TRY IT: Using the entries below, restate word for word only the lines from the one with "Open the Web & IP Filter section" to the final line, leaving the pictures out.

---------- MATERIAL FOR THE TASK ----------

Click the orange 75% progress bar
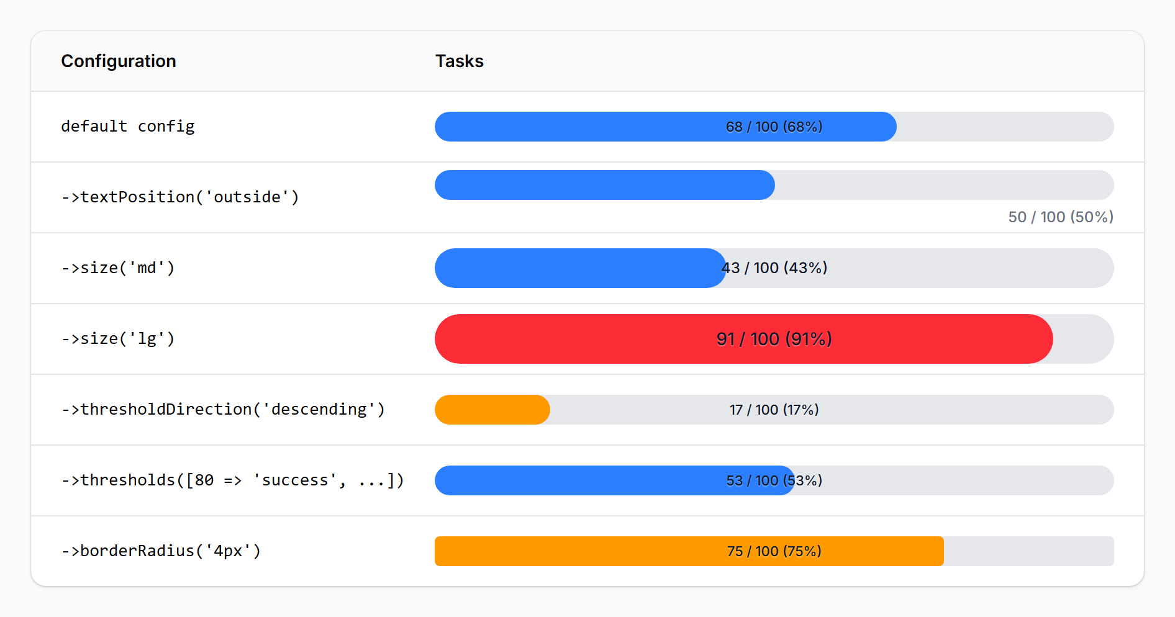 pos(689,551)
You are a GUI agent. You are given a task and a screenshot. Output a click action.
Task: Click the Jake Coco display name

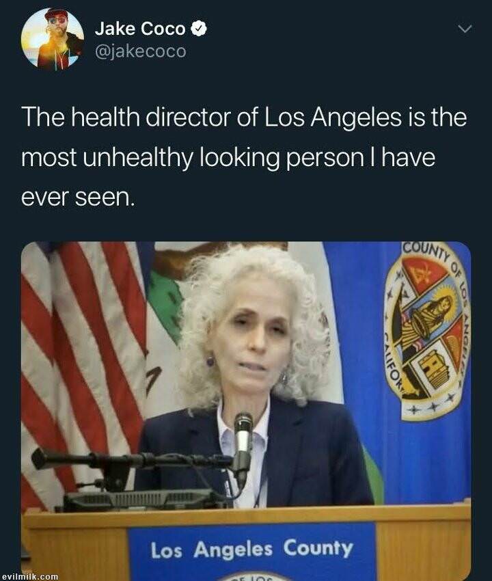pyautogui.click(x=140, y=29)
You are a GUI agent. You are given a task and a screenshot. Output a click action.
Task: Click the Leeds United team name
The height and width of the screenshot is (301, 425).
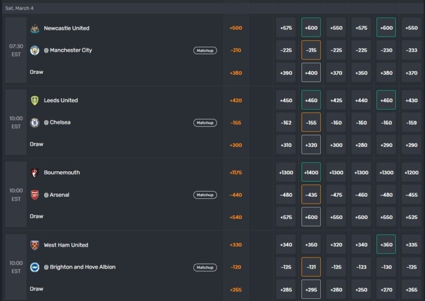pos(61,101)
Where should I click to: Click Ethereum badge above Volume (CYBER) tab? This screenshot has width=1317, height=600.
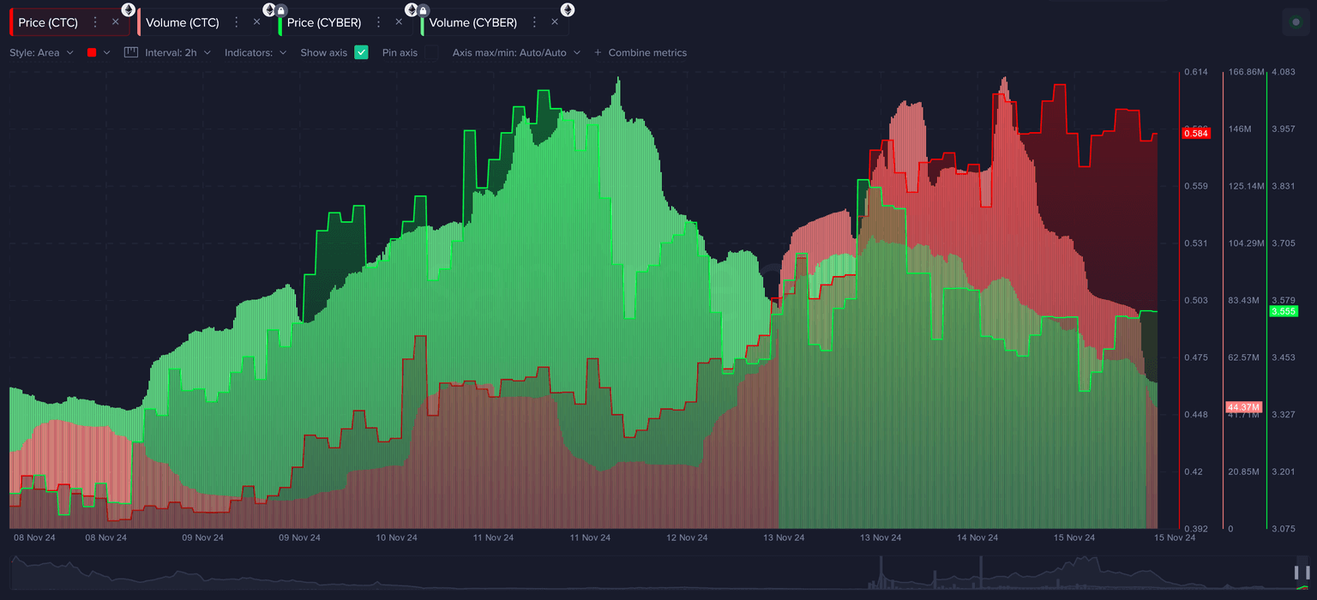[568, 9]
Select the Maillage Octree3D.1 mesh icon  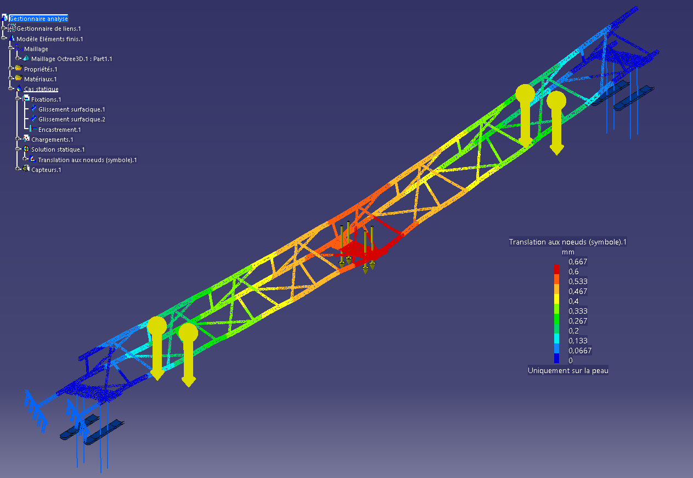pos(26,59)
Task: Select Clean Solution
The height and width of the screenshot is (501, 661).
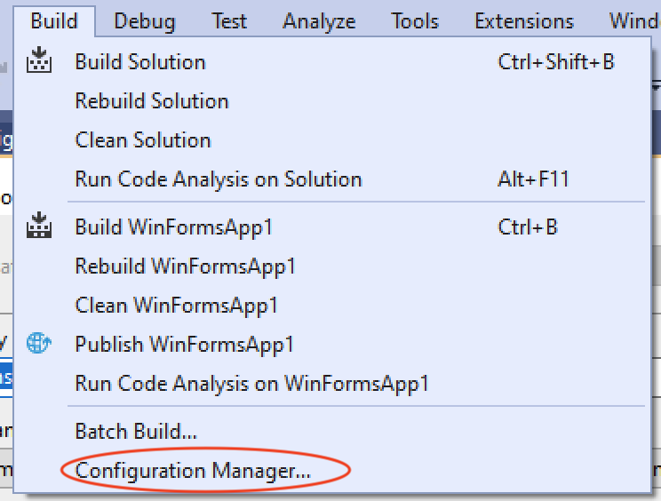Action: pos(143,139)
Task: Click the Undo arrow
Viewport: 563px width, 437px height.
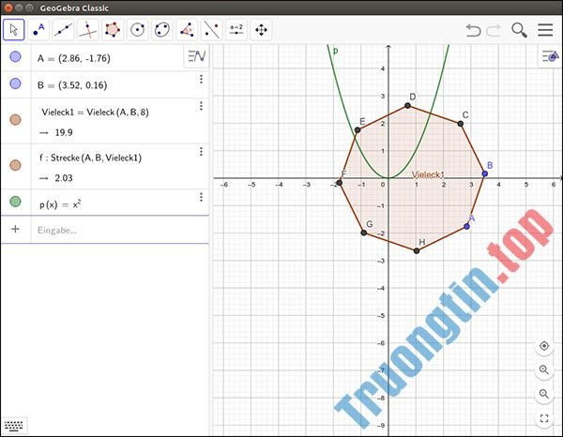Action: tap(473, 30)
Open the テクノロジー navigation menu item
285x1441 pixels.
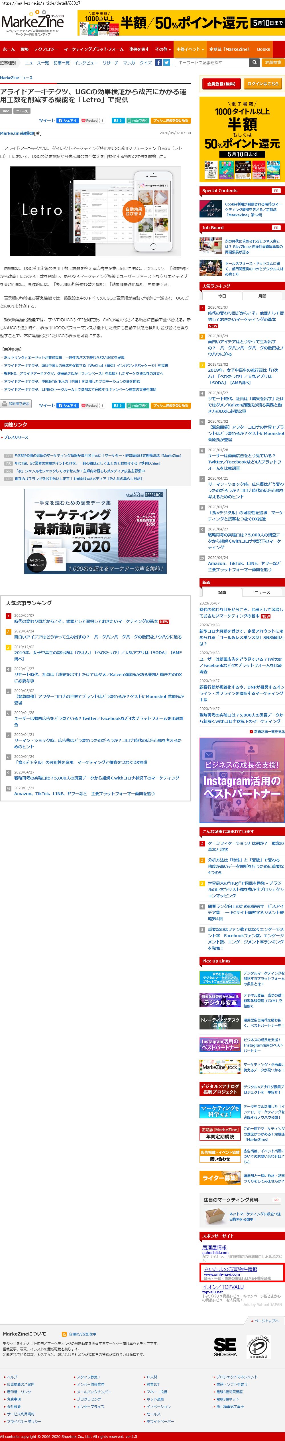[46, 49]
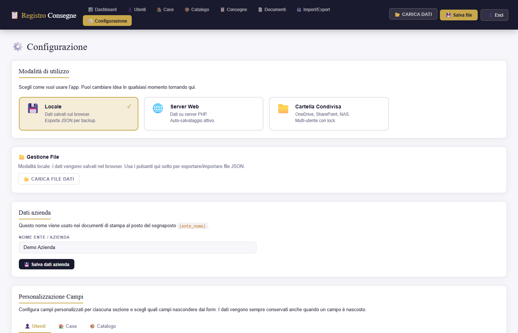Select the Locale usage mode option
The height and width of the screenshot is (333, 518).
[78, 114]
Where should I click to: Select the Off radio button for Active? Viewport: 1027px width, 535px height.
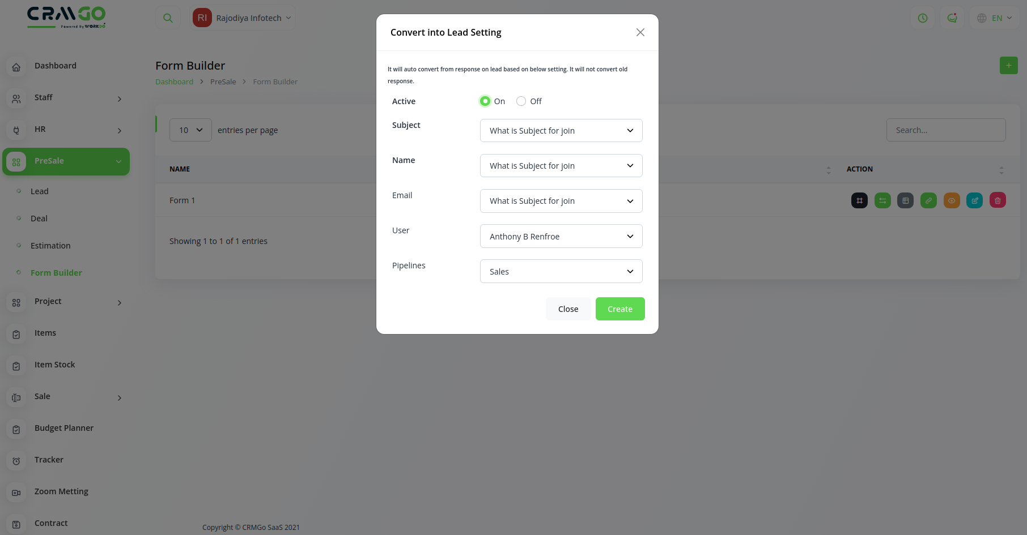pos(521,101)
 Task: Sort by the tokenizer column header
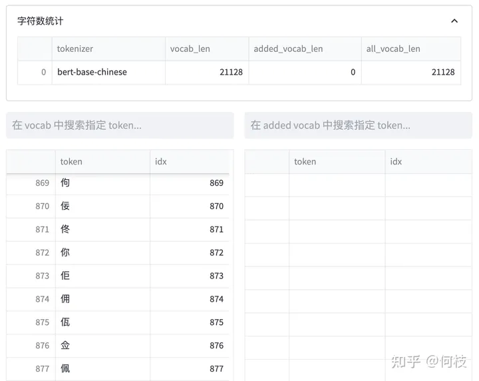(x=108, y=49)
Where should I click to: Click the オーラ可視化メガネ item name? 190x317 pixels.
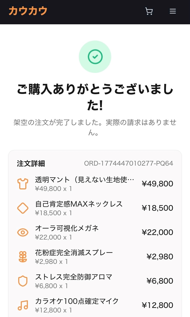click(x=67, y=228)
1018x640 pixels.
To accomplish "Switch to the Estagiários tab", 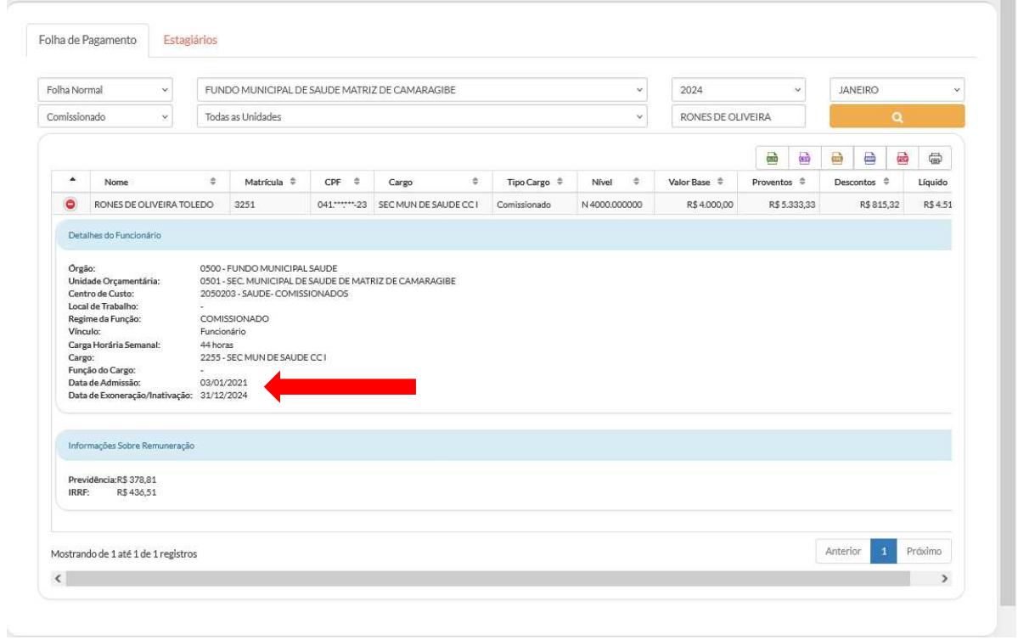I will click(x=190, y=40).
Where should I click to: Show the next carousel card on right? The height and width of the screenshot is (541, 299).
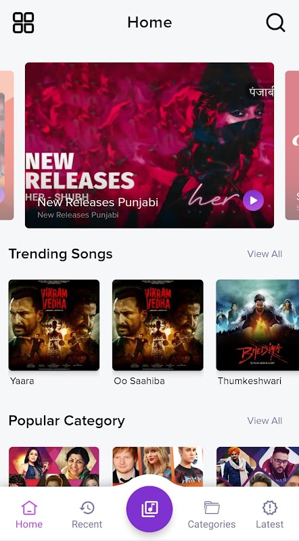[x=292, y=145]
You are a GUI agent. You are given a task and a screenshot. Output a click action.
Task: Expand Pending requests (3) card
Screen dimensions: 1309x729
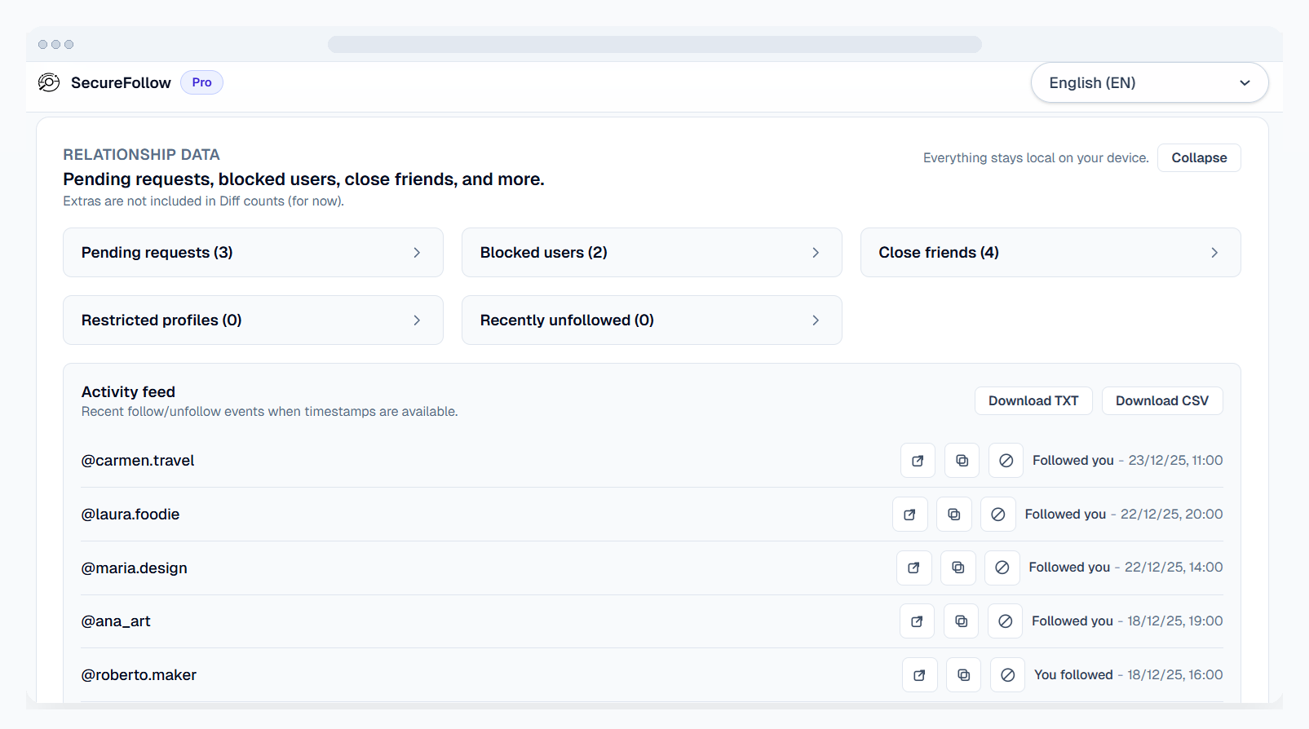point(253,253)
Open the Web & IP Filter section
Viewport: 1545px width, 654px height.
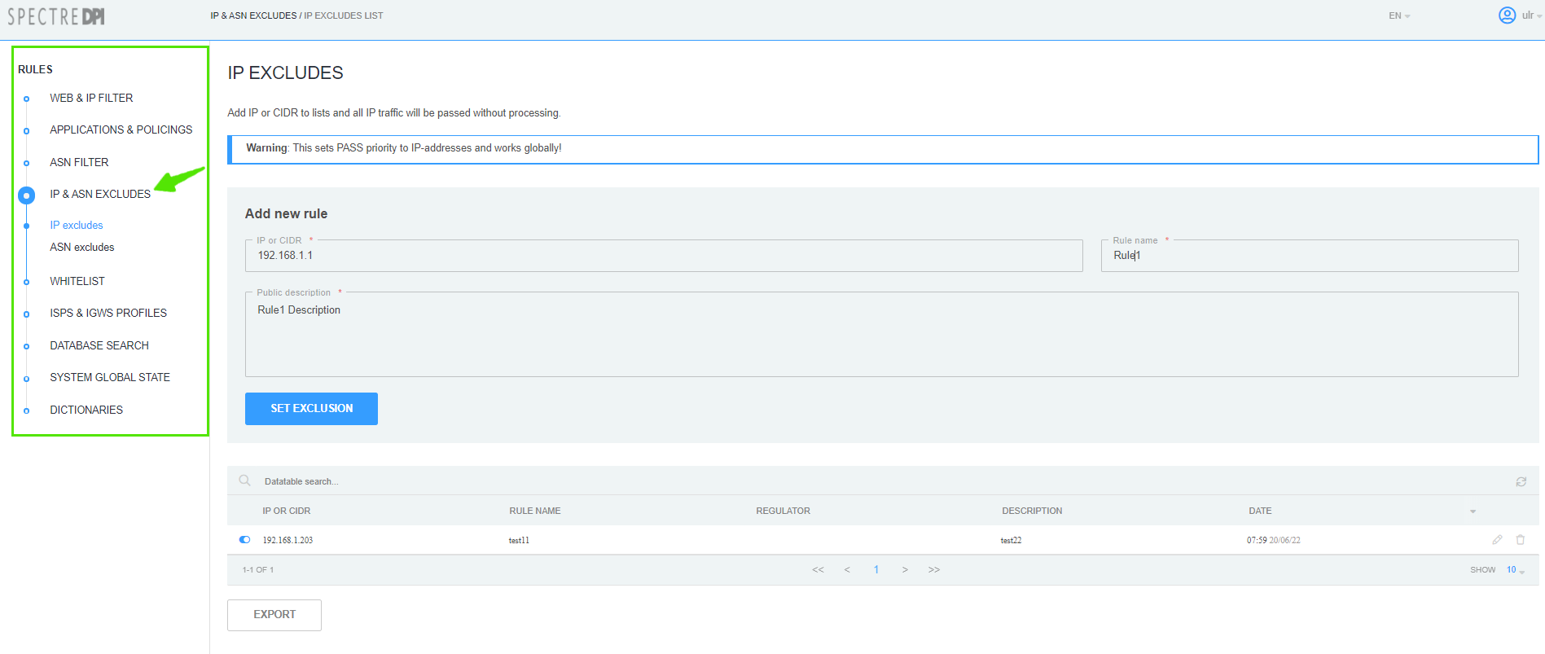(91, 98)
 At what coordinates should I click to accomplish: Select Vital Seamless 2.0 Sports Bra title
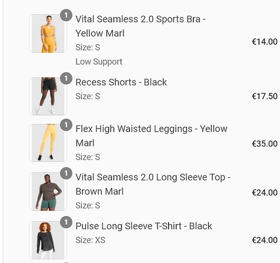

----------

WRITTEN ANSWER:
Open the Web & IP Filter section
Viewport: 1545px width, 654px height.
(91, 98)
 At what coordinates should I click to accomplish: Select Vital Seamless 2.0 Sports Bra title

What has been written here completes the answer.